Segment Information— The Company is a single segment business, which provides lease payment options to consumers to obtain durable goods from omnichannel and e-commerce partners. The Company has one business activity and there are no segment managers who are held accountable for operations, operating results and plans for components below the consolidated unit level. Accordingly, the Company has one operating segment, and therefore, one reportable segment.

Concentration of Credit Risk— The Company’s concentration of credit risk consists primarily of cash. A portion of the Company’s cash balances exceed those that are federally insured. To date, the Company has not recognized any losses caused by uninsured balances.
Significant customers are those which represent more than 10% of the Company’s total revenue or gross accounts receivable balance at each balance sheet date. As of December 31, 2025 and 2024, the Company did not have any customers that accounted for 10% or more of outstanding gross accounts receivable or total revenue during the years ended December 31, 2025 and 2024. Customer leases with the Company’s largest merchant, Wayfair Inc., represented more than 10% of our total revenue for the years ended December 31, 2025 and 2024.
Cash and Cash Equivalents— As of December 31, 2025 and 2024, cash consists primarily of checking and savings deposits. The Company holds certain cash equivalents, which consist of highly liquid investments with original maturities of three months or less at the time of purchase.
Restricted Cash— The Company classifies all cash whose use is limited by contractual provisions as restricted cash. Restricted cash as of December 31, 2025 and 2024 consists primarily of customer lease payments received into a collection account pending release by the Company’s lender. Restrictions are released on a weekly basis pursuant to completion of waterfall and borrowing base requirements. All of the Company’s restricted cash is classified as current due to its short-term nature of the restrictions.
The reconciliation of cash, cash equivalents and restricted cash is as follows:
December 31,
20252024
Cash and cash equivalents$22,432 $3,465 
Restricted cash1,048 13,087 
Total cash, cash equivalents and restricted cash$23,480 $16,552 
Property Held for Lease, Net of Accumulated Depreciation and Impairment— Property held for lease consists of furniture, mattresses, customer electronics, appliances, and other durable goods offered for lease-purchase in the normal course of business. Such property is provided to customers pursuant to a lease-purchase agreement with a minimum lease term; typically one week, two weeks, or one month. The duration of the aggregated leases are typically 12 or 18 months. The average customer continues to lease the property for approximately 8 months because the customer either exercises the early lease-purchase option (buyout) or terminates the lease-purchase agreement prior to the end of the 12 or 18 month renewal periods. As a result, property held for lease is classified as a current asset on the consolidated balance sheets.
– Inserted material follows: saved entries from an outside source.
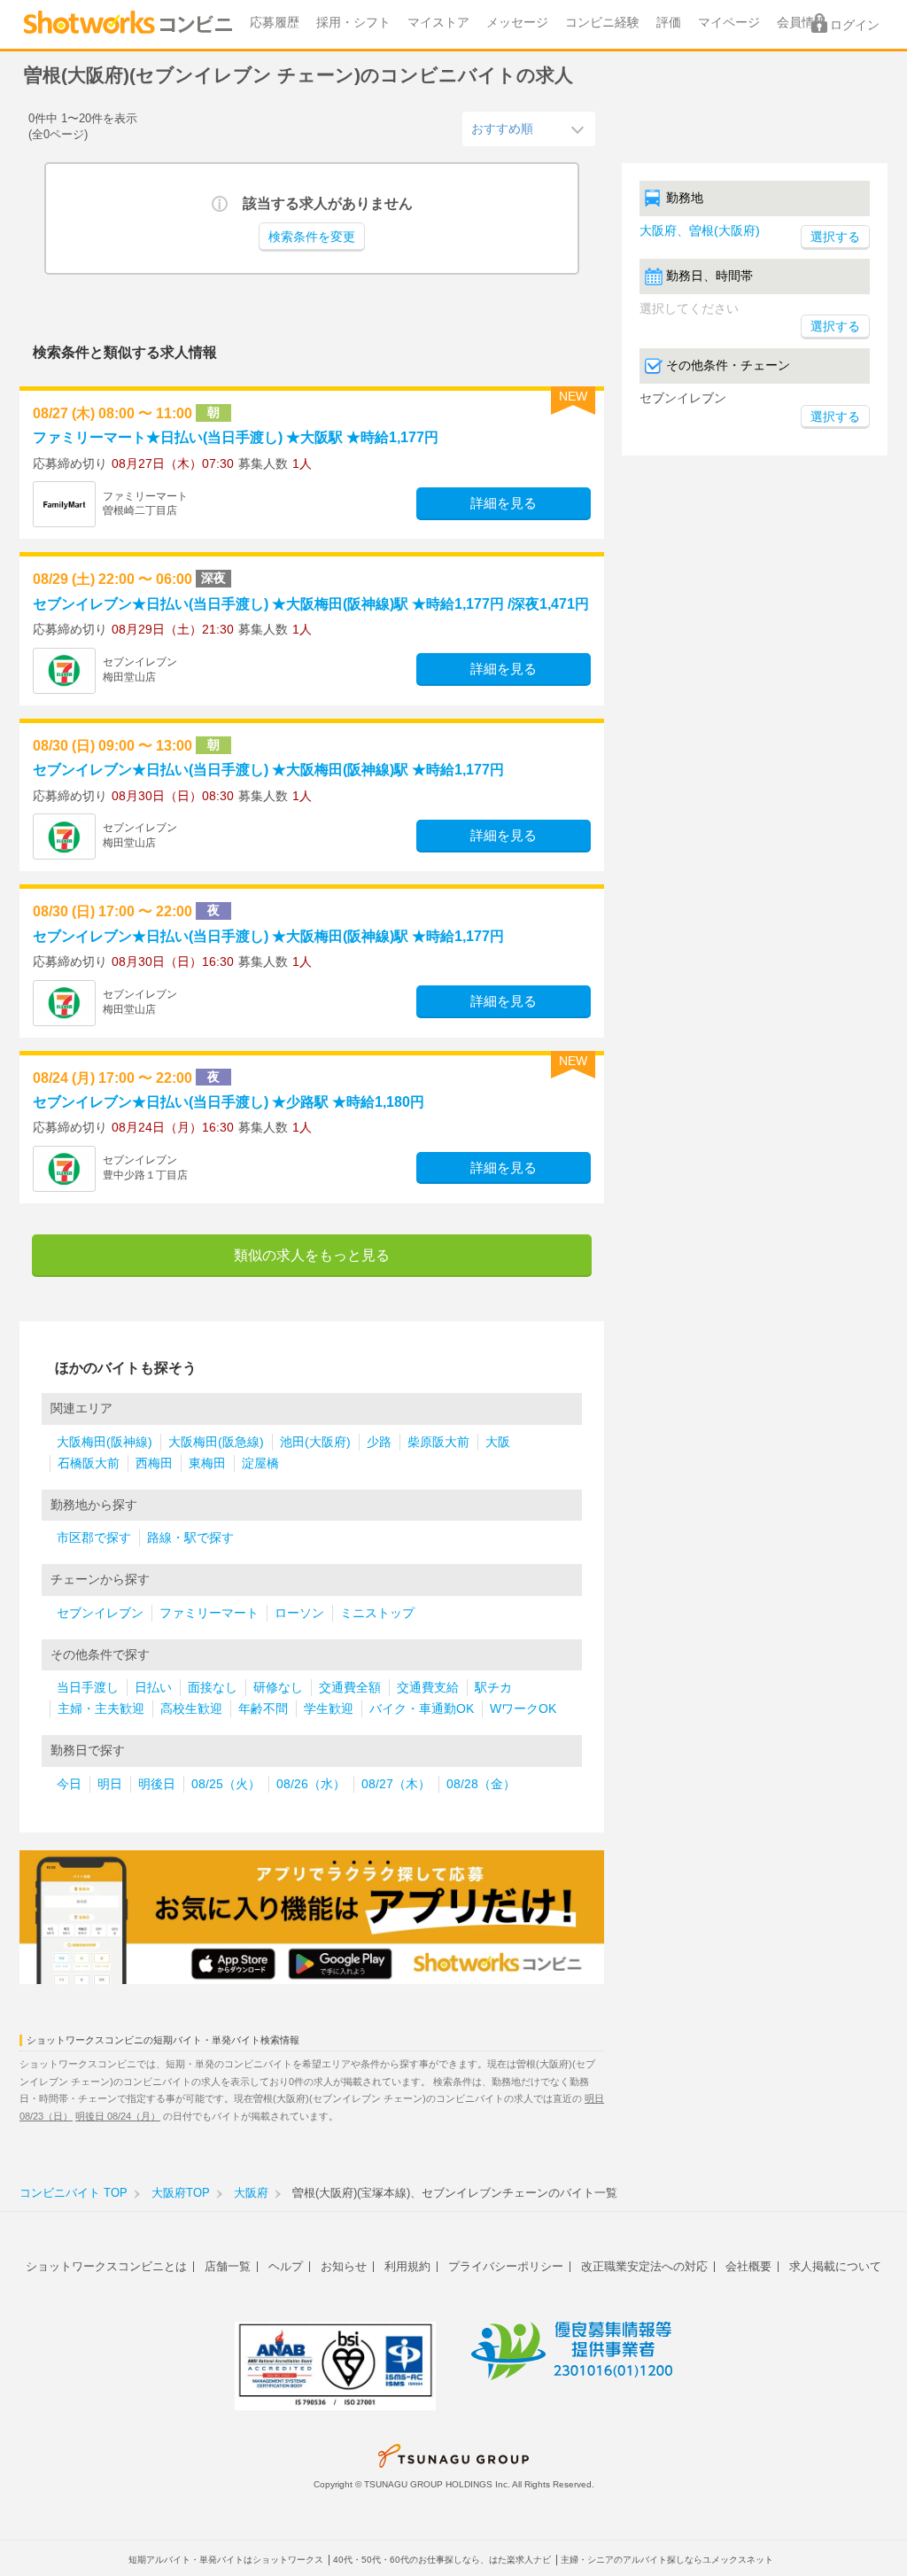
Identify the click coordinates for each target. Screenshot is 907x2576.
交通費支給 (428, 1687)
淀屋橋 (260, 1463)
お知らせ (344, 2266)
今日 (69, 1784)
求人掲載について (835, 2266)
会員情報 (801, 22)
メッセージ (517, 22)
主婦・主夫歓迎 (101, 1709)
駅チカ (493, 1687)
Property held for lease is recorded at cost, excluding shipping costs, and is carried at net book value. Depreciation for property held for lease is determined using the income forecasting method and is included within cost of revenue. The Company’s income forecasting method evaluates the patterns of the Company’s historical property held for lease portfolio to apply depreciation rates to the Company’s current property held for lease portfolio. Property held for lease is depreciated in the proportion of expected rents received to total expected rents to be received based on the Company’s historical data of lease performance. The utilization of rental merchandise occurs during periods of rental and coincides with the pattern of rental revenue receipts over the rental purchase agreement period. The Company also considers other qualitative factors, such as current and forecasted customer payment trends, and other risk-based factors as a component of its forecasting methodology.
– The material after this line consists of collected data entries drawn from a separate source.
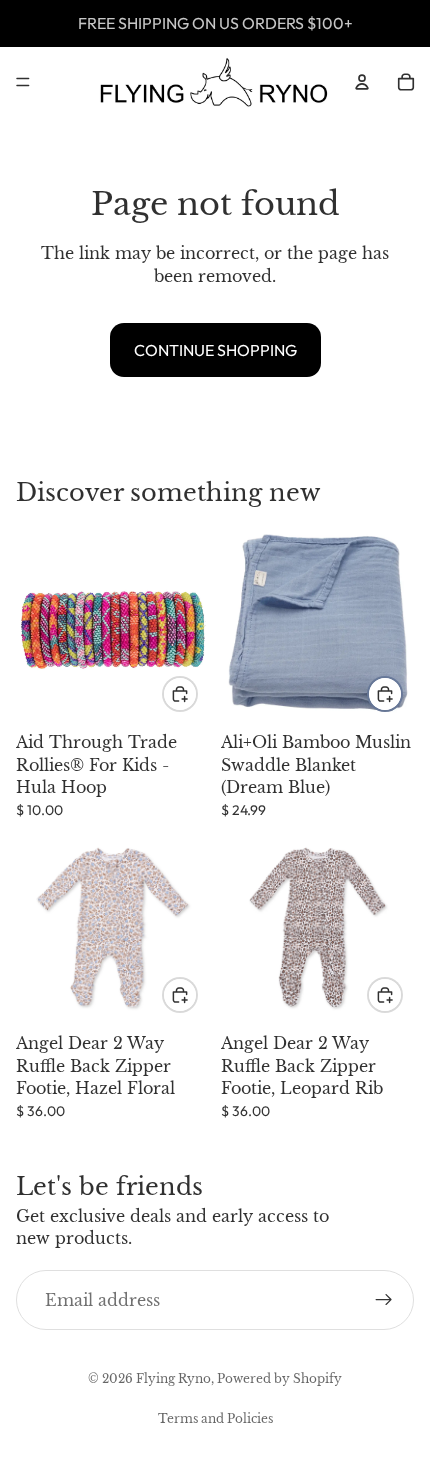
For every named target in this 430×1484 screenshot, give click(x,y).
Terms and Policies (215, 1418)
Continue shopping (215, 350)
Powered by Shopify (279, 1378)
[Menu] (23, 82)
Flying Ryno (173, 1378)
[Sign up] (384, 1300)
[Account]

The Company provides for impairment for the undepreciated balance of the property held for lease assuming no salvage value with a corresponding charge to cost of revenue. The provision for write-offs represents estimated losses based on historical results, which are incurred but not yet identified. Actual write-offs may differ from this estimate.

The Company applies its depreciation to property held for lease as follows: (1) typical depreciation based on historical patterns of customer payments when an item is leased for the full lease duration; (2) accelerated depreciation for impaired leases, based on historical patterns of lease impairment, and (3) accelerated depreciation for leases where an early purchase option (buyout) is exercised, based on historical patterns of lease buyouts.
The Company accelerates depreciation equal to the undepreciated net book value of property buyouts as buyouts occur with a corresponding charge to cost of revenue based on historical trends, such that the recorded amount closely approximates current actual buyouts during the period. The Company periodically evaluates fully depreciated property held for lease, net and when it is determined there is no future economic benefit, the cost of the assets are written off and the related accumulated depreciation is reversed.
There are uncertainties involved when recognizing expenses related to property held for lease due to the subjective nature of the income forecasting method and depreciation method, which could vary from actual results.
Capitalized Software—The Company capitalizes certain development costs incurred in connection with its internal use software. Costs incurred in the preliminary stages of development are expensed as incurred. Capitalization of costs begins when the preliminary project stage is completed, and it is probable that the project will be completed and used for its intended
function. Once an application has reached the development stage, internal and external costs, if direct and incremental, are capitalized until the software is substantially complete and ready for its intended use. Capitalization ceases upon completion of all substantial testing. The Company also capitalizes costs related to specific upgrades and enhancements when it is probable the expenditures will result in additional features and functionality. Maintenance costs are expensed as incurred. Internal use software is amortized on a straight-line basis over its estimated useful life, generally three years. Capitalized software cost is included within the capitalized software and intangible assets, net line item of our consolidated balance sheets. Amortization of capitalized software is included in general and administrative expenses in our consolidated statements of operations and comprehensive income (loss).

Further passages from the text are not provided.